The connection of the bridge isn’t as strong as the title might suggest, but it does connect the two events and the two sets of characters together neatly. In the end, it is Antonello who plays the crucial role in assisting those involved to let go of their grief by finally examining and trying to let go of his own. He uses his flaws to encourage others to forgive and channel their emotions positively. There can be no happy endings in a story like this – but there is a sense that many of the characters begin to find a way through the darkness.

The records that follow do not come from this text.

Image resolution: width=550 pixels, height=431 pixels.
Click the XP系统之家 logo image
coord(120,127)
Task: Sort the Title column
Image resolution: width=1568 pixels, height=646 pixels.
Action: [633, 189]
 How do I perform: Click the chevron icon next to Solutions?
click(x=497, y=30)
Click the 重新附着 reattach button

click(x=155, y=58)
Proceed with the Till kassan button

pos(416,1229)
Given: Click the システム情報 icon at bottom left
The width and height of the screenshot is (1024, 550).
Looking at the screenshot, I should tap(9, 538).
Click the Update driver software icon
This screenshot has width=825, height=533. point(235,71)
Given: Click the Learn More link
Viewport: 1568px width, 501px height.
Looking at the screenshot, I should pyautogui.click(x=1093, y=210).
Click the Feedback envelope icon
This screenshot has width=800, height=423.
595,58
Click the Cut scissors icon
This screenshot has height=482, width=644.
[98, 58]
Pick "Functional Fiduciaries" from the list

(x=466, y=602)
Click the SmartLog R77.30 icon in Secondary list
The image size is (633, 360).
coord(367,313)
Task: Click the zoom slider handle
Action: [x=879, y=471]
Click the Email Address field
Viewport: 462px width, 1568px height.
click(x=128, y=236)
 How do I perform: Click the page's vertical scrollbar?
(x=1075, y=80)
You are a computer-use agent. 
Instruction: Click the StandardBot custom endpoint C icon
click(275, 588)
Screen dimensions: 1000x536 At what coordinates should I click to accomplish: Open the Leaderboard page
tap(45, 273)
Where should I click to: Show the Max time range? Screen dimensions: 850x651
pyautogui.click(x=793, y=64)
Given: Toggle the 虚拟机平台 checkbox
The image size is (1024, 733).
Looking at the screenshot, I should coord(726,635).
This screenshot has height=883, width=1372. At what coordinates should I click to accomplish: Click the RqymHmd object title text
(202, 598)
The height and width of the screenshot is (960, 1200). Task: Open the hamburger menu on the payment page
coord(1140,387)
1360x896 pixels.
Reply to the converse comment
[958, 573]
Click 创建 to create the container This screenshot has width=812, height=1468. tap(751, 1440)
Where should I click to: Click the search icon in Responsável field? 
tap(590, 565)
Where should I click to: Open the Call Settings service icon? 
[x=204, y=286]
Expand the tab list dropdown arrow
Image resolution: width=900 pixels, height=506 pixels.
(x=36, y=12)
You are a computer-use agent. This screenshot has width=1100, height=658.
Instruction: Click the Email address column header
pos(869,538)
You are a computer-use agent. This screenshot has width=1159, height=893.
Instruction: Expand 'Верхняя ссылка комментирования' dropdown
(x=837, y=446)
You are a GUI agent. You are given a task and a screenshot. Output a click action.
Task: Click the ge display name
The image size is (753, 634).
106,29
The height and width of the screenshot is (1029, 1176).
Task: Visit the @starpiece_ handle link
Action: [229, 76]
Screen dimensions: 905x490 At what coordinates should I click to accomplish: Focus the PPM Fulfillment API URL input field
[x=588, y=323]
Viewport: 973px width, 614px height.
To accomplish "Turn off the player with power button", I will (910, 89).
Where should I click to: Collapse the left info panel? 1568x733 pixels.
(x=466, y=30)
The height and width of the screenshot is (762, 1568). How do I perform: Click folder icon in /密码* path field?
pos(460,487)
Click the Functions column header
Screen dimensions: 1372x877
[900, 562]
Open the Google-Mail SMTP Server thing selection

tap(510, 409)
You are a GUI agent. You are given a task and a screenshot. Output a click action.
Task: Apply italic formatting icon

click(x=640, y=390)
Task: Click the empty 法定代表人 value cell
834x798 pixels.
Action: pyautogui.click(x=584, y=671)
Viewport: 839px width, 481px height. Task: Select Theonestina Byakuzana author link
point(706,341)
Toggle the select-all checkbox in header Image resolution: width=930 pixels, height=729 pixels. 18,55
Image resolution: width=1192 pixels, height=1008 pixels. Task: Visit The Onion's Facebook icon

Book Review of Big Little Lies

BLLI avoided reading this incredibly popular book for quite some time, assuming it might be pretty average chick lit written only for mass appeal.  But I have to admit, I listened to this on audio and was completely spellbound.  I listened to it every moment I could and towards the end actually found myself sitting and doing nothing just so I could listen.

There are probably two reasons for Liane Moriarty’s success with this novel.  The first is with clever storytelling.  The blurb will tell you the book focusses around a death at a school trivia night, and this is true – but there is plenty  of drama in the lead up to this, and Moriarty cleverly capitalises on this by revealing just a little bit of detail at a time. the story of the months before the trivia night is interspersed with the interviews and investigations after the fact.  Every little tidbit gets your brain going – who died and how?

Secondly, there are actually some incredibly serious issues at play here – the foremost of which is violence against women.  You’ve probably heard about this already.  And also the difficulties of class, family and divorce.   So no, not as light as I thought it was.  And more importantly, Moriarty seems to actually have something to say about all of these issues.  All are dealt with in complex ways, and believable ones.  The characters in this novel could have been incredibly two-dimensional, but they’re not.  There is a kernel of emotional truth in all the choices that they make.

I’m glad I finally got to Big Little Lies.  If you haven’t yet, I would definitely recommend it.